-- Records to use follows --

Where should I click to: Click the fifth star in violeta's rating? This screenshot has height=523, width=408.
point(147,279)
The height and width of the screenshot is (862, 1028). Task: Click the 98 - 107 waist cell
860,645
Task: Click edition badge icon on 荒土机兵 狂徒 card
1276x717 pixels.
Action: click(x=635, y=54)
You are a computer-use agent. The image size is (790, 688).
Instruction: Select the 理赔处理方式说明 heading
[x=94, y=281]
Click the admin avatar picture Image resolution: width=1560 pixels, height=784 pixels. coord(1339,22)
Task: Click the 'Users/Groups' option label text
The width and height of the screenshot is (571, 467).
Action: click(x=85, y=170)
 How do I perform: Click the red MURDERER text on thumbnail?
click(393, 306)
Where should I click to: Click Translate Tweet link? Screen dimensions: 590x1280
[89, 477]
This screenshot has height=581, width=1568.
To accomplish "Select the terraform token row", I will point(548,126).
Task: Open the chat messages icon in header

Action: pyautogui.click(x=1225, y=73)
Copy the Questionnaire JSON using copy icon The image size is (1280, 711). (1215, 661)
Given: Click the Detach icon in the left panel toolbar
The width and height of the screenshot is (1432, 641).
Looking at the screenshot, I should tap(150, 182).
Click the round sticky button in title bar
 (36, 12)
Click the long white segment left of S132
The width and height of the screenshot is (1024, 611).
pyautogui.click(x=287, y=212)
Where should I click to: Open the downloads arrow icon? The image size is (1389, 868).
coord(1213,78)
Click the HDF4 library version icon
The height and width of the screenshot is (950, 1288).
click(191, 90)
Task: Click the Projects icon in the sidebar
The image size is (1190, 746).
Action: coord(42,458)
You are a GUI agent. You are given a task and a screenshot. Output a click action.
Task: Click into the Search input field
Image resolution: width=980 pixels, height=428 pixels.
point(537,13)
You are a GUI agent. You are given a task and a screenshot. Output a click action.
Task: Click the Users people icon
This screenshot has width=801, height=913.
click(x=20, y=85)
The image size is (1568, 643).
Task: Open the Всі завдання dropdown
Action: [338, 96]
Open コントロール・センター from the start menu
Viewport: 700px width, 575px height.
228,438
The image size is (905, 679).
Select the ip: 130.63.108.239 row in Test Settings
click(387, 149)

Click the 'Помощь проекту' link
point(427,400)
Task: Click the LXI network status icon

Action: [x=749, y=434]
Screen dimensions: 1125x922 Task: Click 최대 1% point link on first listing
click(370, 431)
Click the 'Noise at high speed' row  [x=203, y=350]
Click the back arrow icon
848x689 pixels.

-- Records to use concluded --

What is the number of lines in the listing that include the word "left"? Give that number and nothing else.

2